In an uncanny resemblance to current events, the Church Commission decried a “vacuum cleaner” approach to foreign intelligence gathering.  The Committee, which included heavyweights from both sides of the partisan fence, “confirmed that properly controlled and lawful intelligence is vital to the national interest.”  But it was the lawful part that proved the rub.  Among the many transgressions documented by the Church Commission (such as widespread spying on dangerous organizations like those active in the civil rights and women’s liberation movements) were these: “[n]early a quarter of a million first class letters were opened and photographed in the United States by the CIA between 1953-1973, producing a CIA computerized index of nearly one and one-half-million names” and “[f]rom 1947 until May 1975, NSA received from international cable companies millions of cables which had been sent by American citizens in the reasonable expectation that they would be kept private.”  (Yes, it is true that the NSA is ostensibly gathering “metadata” rather than the contents themselves, but in terms of privacy interests at stake, this distinction has been well overblown.)  In short, the Church Commission concluded:

“Too many people have been spied upon by too many Government agencies and too much information has been collected.”
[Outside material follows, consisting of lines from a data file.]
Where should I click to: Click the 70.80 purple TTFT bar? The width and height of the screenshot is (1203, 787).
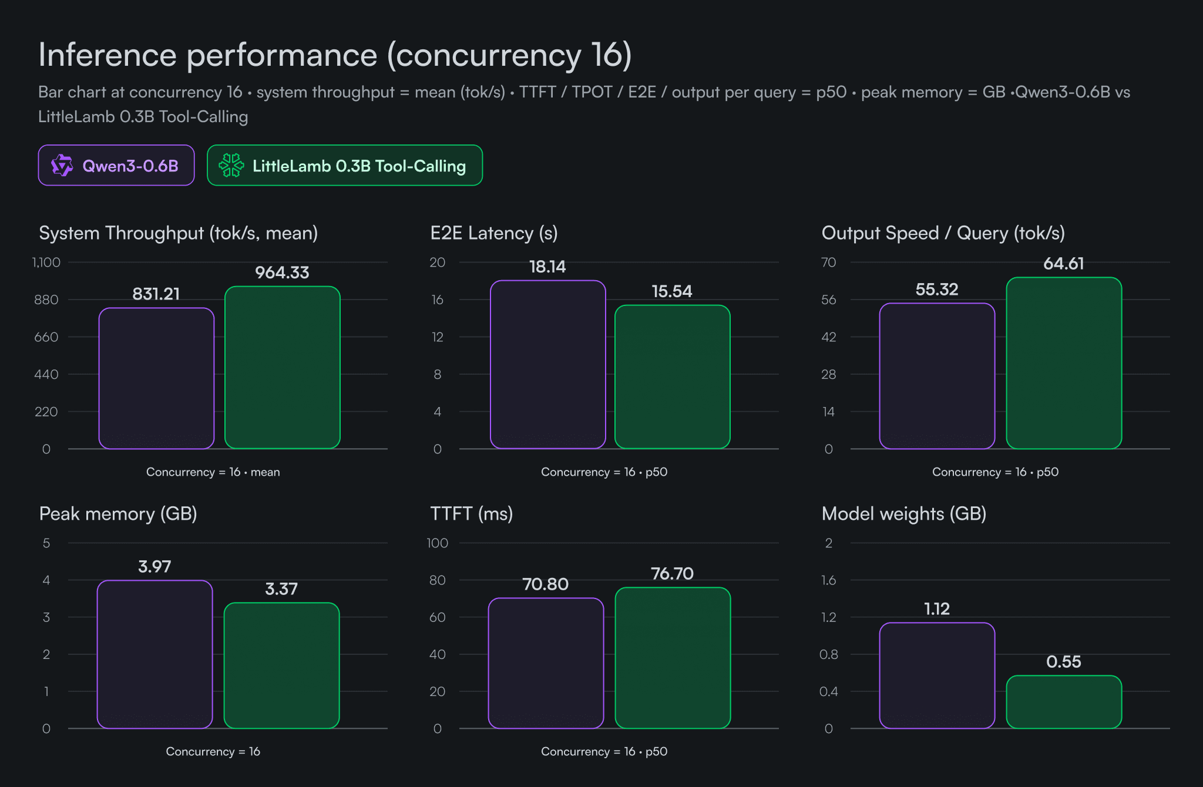[x=546, y=663]
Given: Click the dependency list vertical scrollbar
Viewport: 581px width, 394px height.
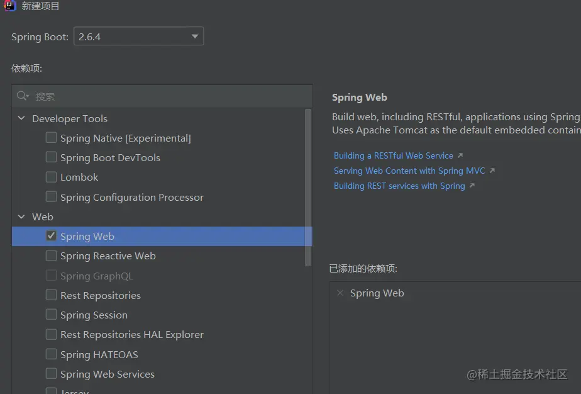Looking at the screenshot, I should click(x=308, y=189).
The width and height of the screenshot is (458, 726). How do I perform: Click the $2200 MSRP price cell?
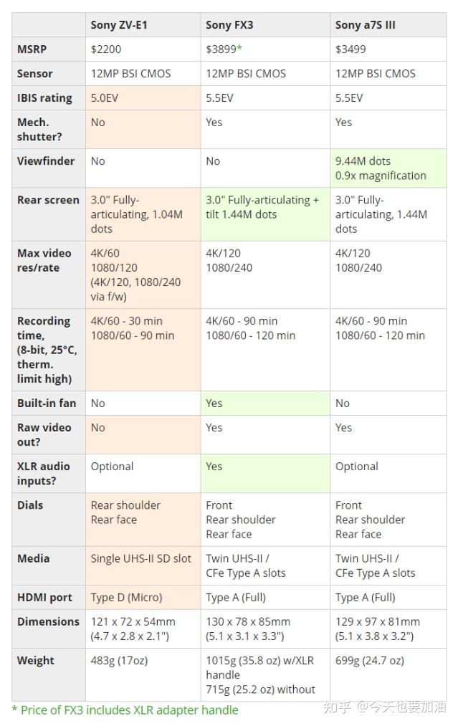tap(106, 49)
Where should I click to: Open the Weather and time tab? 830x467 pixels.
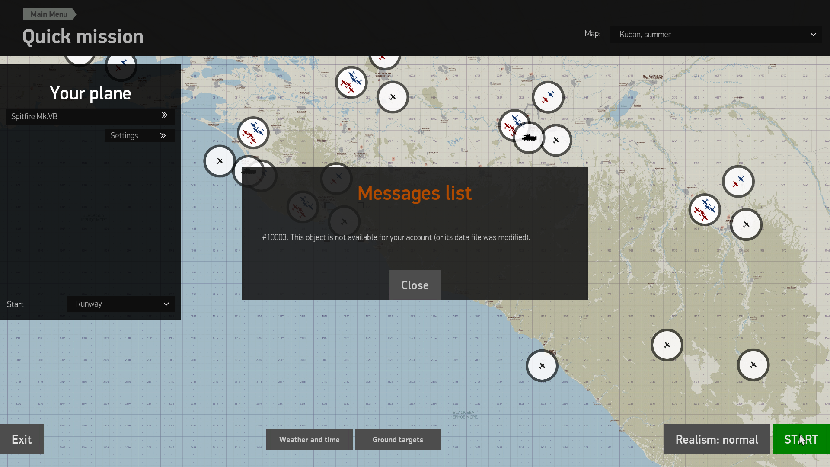(309, 440)
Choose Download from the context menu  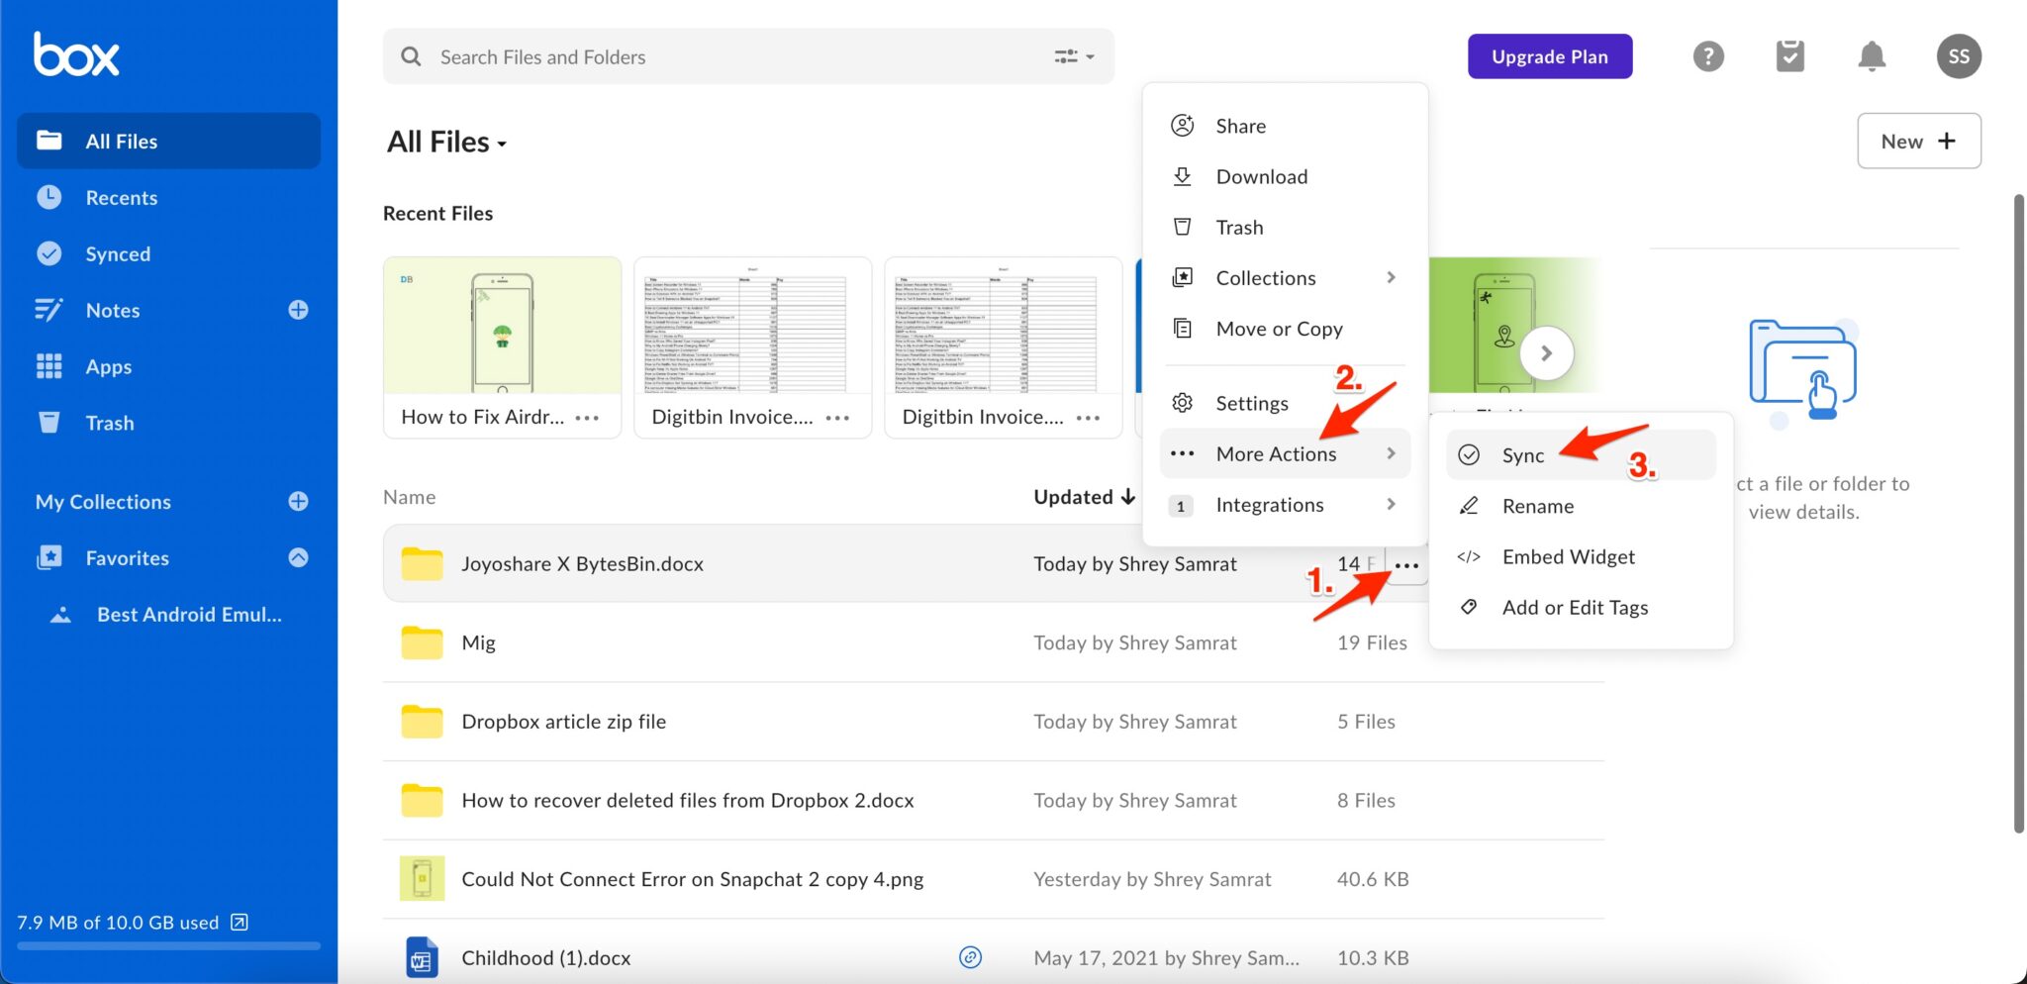1262,176
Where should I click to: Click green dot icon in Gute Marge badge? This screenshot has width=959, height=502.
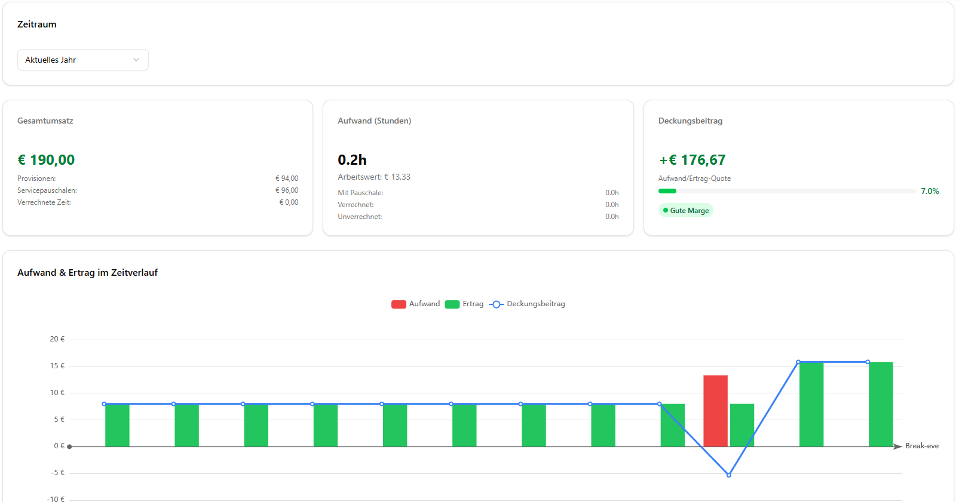[x=666, y=211]
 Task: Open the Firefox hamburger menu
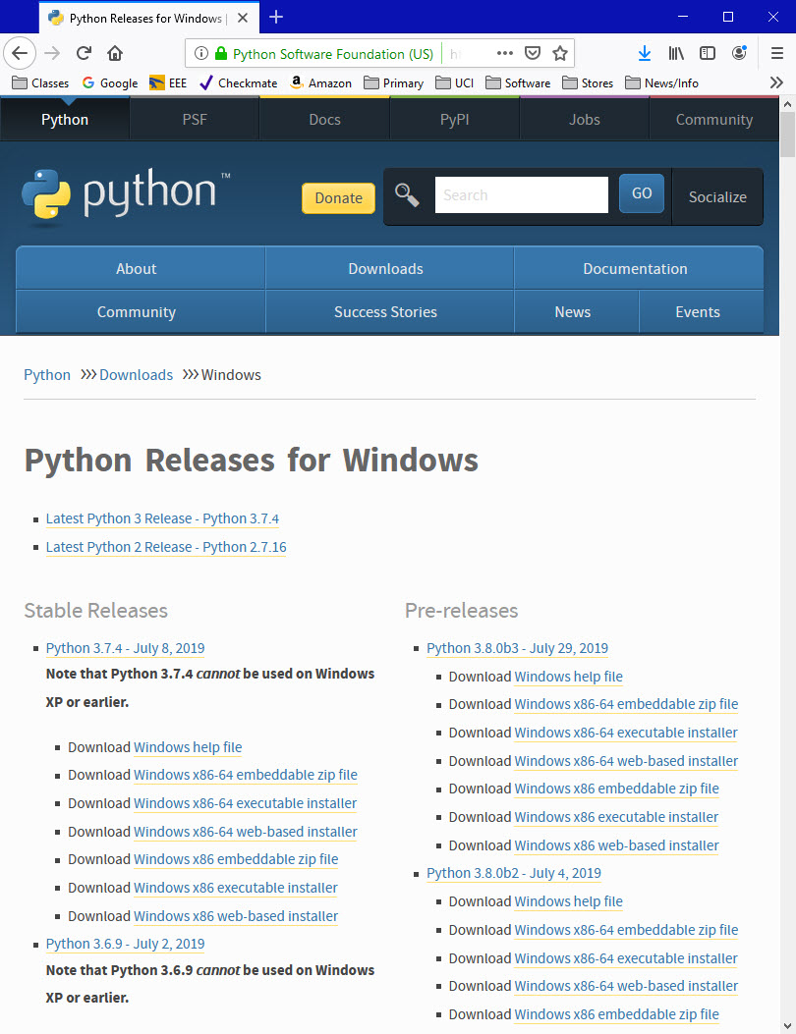tap(776, 53)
The Church Commission had many recommendations to address these problems, but the primary one was accountability.  As Frank Church’s letter of transmittal of his report to the full Senate said:

“The Committee’s findings and conclusions concerning abuses in intelligence activity and weaknesses in the system of accountability and control are amply documented.” 

What’s really stunning about the Church Report is the plain understanding that accountability begins with a full and open public debate about the activities in which the intelligence community was engaged.  Where today many have decried the harm done by intelligence disclosures – and who among us really does want the national security endangered? – the Church Committee saw disclosures as an opportunity for much needed reform.

“The Committee’s hope is that this report will provoke a national debate not on ‘Who did it?’, but on “How did it happen and what can be done to keep it from happening again?” 

The Church Commission recommended Congress fix what had been a “failure to apply the wisdom of the constitutional system of checks and balances to intelligence activities”:

“The founding fathers foresaw excess as the inevitable consequence of granting any part of government unchecked power.  This has been demonstrated in the intelligence field where, too often, constitutional principles were subordinated to a pragmatic course of permitting desired ends to dictate and justify improper means.”

The stream of revelations about NSA spying has made clear that when it comes to accountability, the FISA and related structures are simply not doing their jobs.  Provisions in the USA-Freedom Act for a Special Advocate to make FISA proceedings adversarial, and to assure some of those rulings are public, are a bare beginning.  But at some level what is really disappointing is the extent to which Members of Congress have been aware of what was happening and did nothing about it, or felt the extent of NSA spying was appropriate.  Or who have been – to use a reference rapidly being overdone – “shocked, shocked” to find USA-Patriot Act amendments have been read so broadly.  Once again, the Church Committee said it best:

“Congress has often declined to exercise meaningful oversight, and on occasion has passed laws or made statements which were taken by intelligence agencies as supporting overly-broad investigations.”